Paolo Sorrentino torna a Venezia, 24 anni dopo il suo film d'esordio L'uomo in più, con La Grazia, film d'apertura e in concorso, di cui è riuscito miracolosamente a tenere segreta la trama. Accolto con applausi a scena aperta alla proiezione per la stampa e trionfalmente alla proiezione ufficiale in Sala Grande, La Grazia (previsto in uscita il 15 gennaio 2026) racconta di un Presidente della Repubblica, interpretato da Toni Servillo, bloccato dal dilemma se promulgare o no la legge sull'eutanasia e se firmare due richieste di grazia. "È un presidente dice Paolo Sorrentino parlando con un gruppo di giornalisti che esercita il dubbio, un aspetto che dovrebbe far parte della politica ma che oggi purtroppo è poco frequentato. Prima lo si chiamava immobilismo ma, sui temi morali, credo che sia la conditio sine qua non. Oggi invece gli uomini di potere esercitano certezze strampalate che vengono contraddette il giorno dopo".

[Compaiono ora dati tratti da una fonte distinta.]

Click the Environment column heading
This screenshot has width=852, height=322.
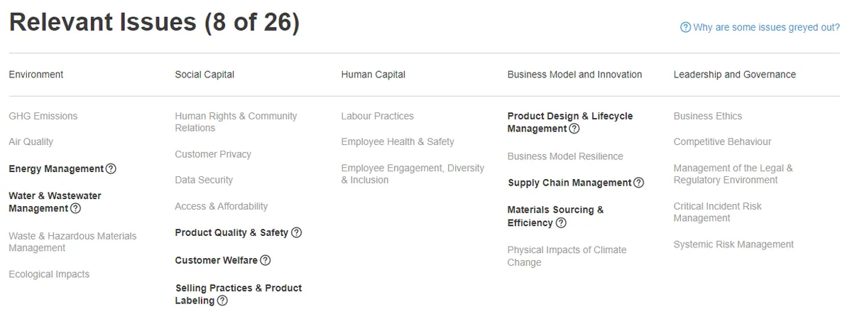[36, 75]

Partiamo dal bellissimo titolo.
"Va di pari passo con la dichiarazione che è un film d'amore. Non solo quello più immediato verso la moglie che non c'è più e la figlia ma anche, in senso più ampio, per la Legge e su un modo di fare politica con responsabilità".
Si è ispirato a qualche Presidente della Repubblica?

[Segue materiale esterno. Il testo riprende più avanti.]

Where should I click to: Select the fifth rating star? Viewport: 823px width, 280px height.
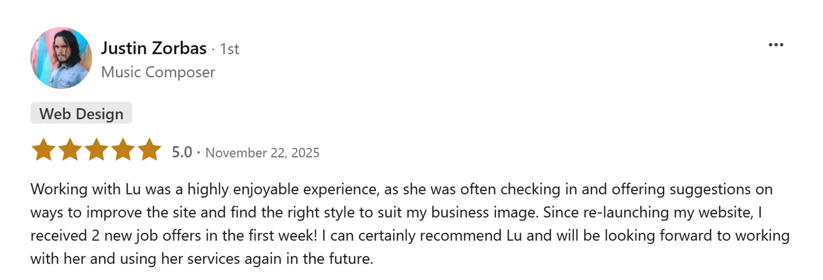point(149,150)
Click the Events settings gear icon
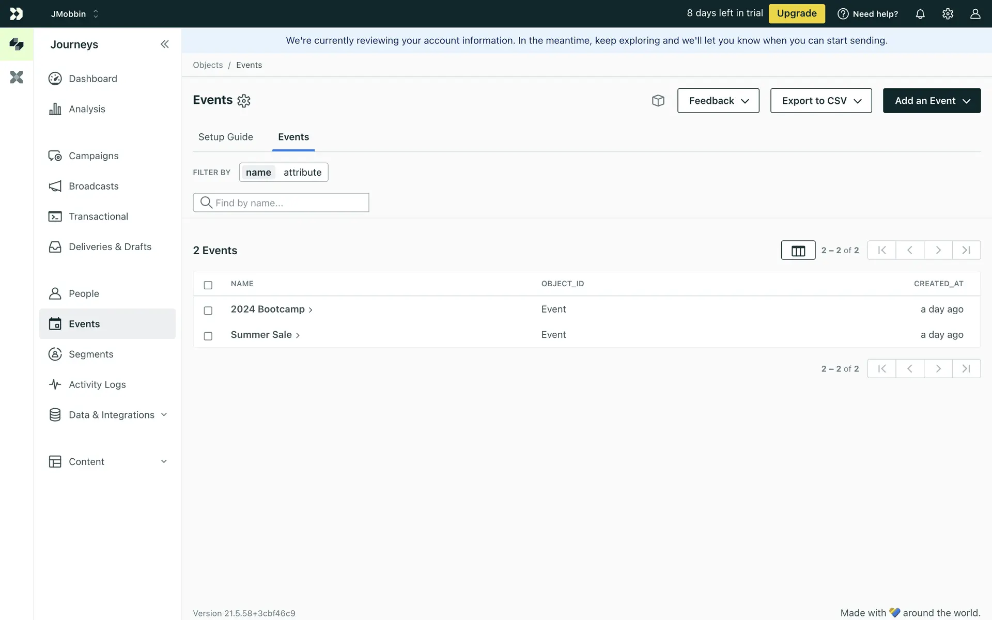Screen dimensions: 992x620 click(244, 101)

"Il film nasce da uno spunto di cronaca, con Mattarella che aveva concesso la grazia a un uomo che aveva ucciso la moglie malata di Alzheimer. Il mio presidente Mariano De Santis è verosimile anche se rigorosamente inventato".
Perché ha deciso di trattare un tema come quello dell'eutanasia?
"Ho utilizzato il gancio narrativo di un dilemma morale che acuisce anche l'altro della grazia da dare. E poi l'eutanasia è un tema che implica una scelta molto difficile perché non è tra il bene e il male ma, spesso, c'è di mezzo il male minore".
Non è un film a tesi.
"Da spettatore non li sopporto, i film fatti con l'accetta che sanno dove sta il bene e il male. Qui la figlia del Presidente gli pone la domanda: Di chi sono i nostri giorni?. I giorni sono nostri ma esiste il grande muro della vita che ti impedisce di arrivarci".
C'è anche molta ironia, si ride tanto e spesso.
"È qualcosa che faccio sempre, a volte forse con minore successo, memore della commedia all'italiana con il suo uso di dramma e ironia. È un film con una location quasi unica e gli alleggerimenti erano necessari perché, come capita nella vita, nessuno è mai solo drammatico o comico".
È la settima volta che sceglie in un suo film Toni Servillo.
"Per lui ho un amore incondizionato che non ha mai conosciuto crisi. A mia memoria non abbiamo mai litigato. Ci troviamo a meraviglia e ci supportiamo. Ha una meticolosità sul lavoro che fonde leggerezza e ironia".
E Anna Ferzetti in ruolo complesso come quello della figlia del Presidente?
"Ho fatto dei provini, ho cercato attori e attrici che avessero delle cose in comune con il personaggio, ho intuito per brandelli che Anna aveva delle cose in comune con il personaggio anche per il suo rapporto con il padre (l'attore Gabriele Ferzetti, ndr) che però non ho approfondito perché sono cose sue. Ma poi gli attori o sono bravi o non lo sono".
Ci sono poi due personaggi sorprendenti, il Papa afroamericano e il cameo del rapper Guè
"Il Papa non è pretestuoso, è noto che i presidenti della Repubblica lo incontrino. Guè me l'aveva fatto scoprire mia moglie quando ho presentato Parthenope a Milano.
È una persona molto simpatica con un fondo doloroso che me lo ha fatto rendere vicino. Il 10 per cento dei testi che capisco ha intuizioni molto belle. Come il verso Chiedo dopo perdono, non prima per favore, perché per chiedere perdono è sempre meglio aspettare".